IRG-1 expression is genetically and epigenetically regulated by LPS, which encourages its expression through a pathway that involves protein kinase C (PKC) activation [227]. The miR93 whereas, decreases IRG-1 expression, by acting on the transcription factor Interferon Regulatory Factor-9 [228].

Itaconate act as an anti-inflammatory mediator, ready to regulate the unjustified and excessive activation of the inflammatory cascade, acting through different mechanisms: stops the activity of SDH, involved in the Coenzyme Q synthesis and then inflammasome activation and fructose-6-phosphate kinase; forms complexes with glutathione; inhibits the transcription IkB-zeta factor, involved in the synthesis of IL-6; activates the Nrf2 through the kelch-like ECH associated protein 1 (KEAP1) alkylation [229,230]. LPS can induce an increase in proinflammatory cytokines production, soon followed by a stimulus for itaconate synthesis through IRG-1 activation. In a paper recently published, it has been highlighted the importance of the TI in a mouse model of ischemia/reperfusion liver damage, used as a well-known model of liver oxidative stress damage, in which the Nrf2 activity seems to be essential in this setting [231,232]. 

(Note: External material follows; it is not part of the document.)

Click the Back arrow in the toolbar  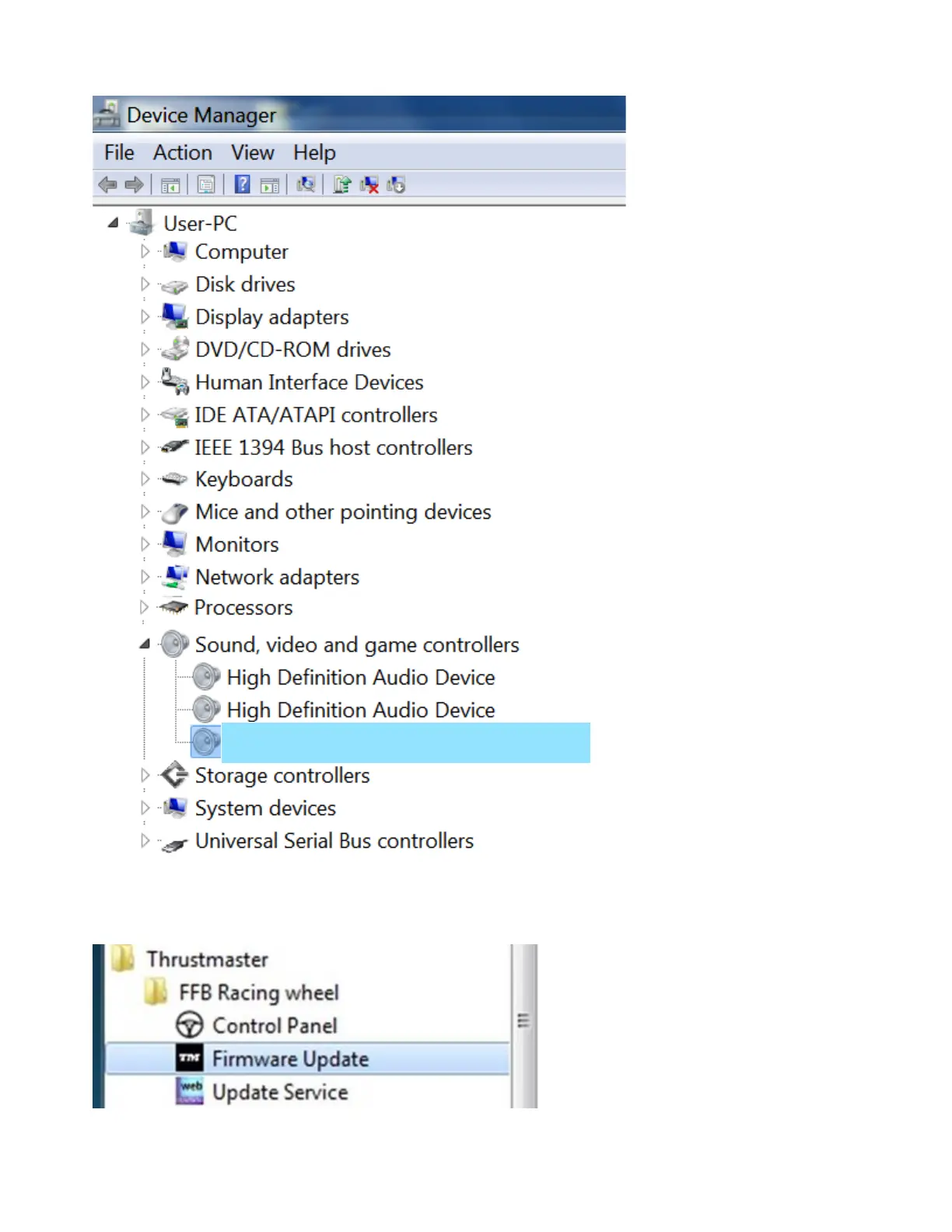click(107, 185)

Moreover, in light of the increased intestinal permeability to several immune-triggering antigens in NAFLD patients, this hypothesis acquires even more interest. This could give the opportunity not only to understand better the pathogenetic process surrounding NAFLD but could drive the scientific community to the comprehension of its natural history and complications onset, as well as to evaluate it as a potential therapeutic target in the actual burden of the optimal medical management [233,234]

Due to the main role of macrophages in NAFLD and their essential involvement in the regulation of oxidative stress imbalance, not only in the liver but also in peripheral tissues like adipose and vascular ones, it seems to be reasonable to explore the possible involvement of the TI in this context. The assessment of Itaconate synthesis, IRG-1 expression as well as the synthesis and the biological response derived from the activity of the above-mentioned transcription factors and/or the investigation of the effect derived from the administration, in animal models, of the itaconate, represent some important research points that are waiting to be addressed.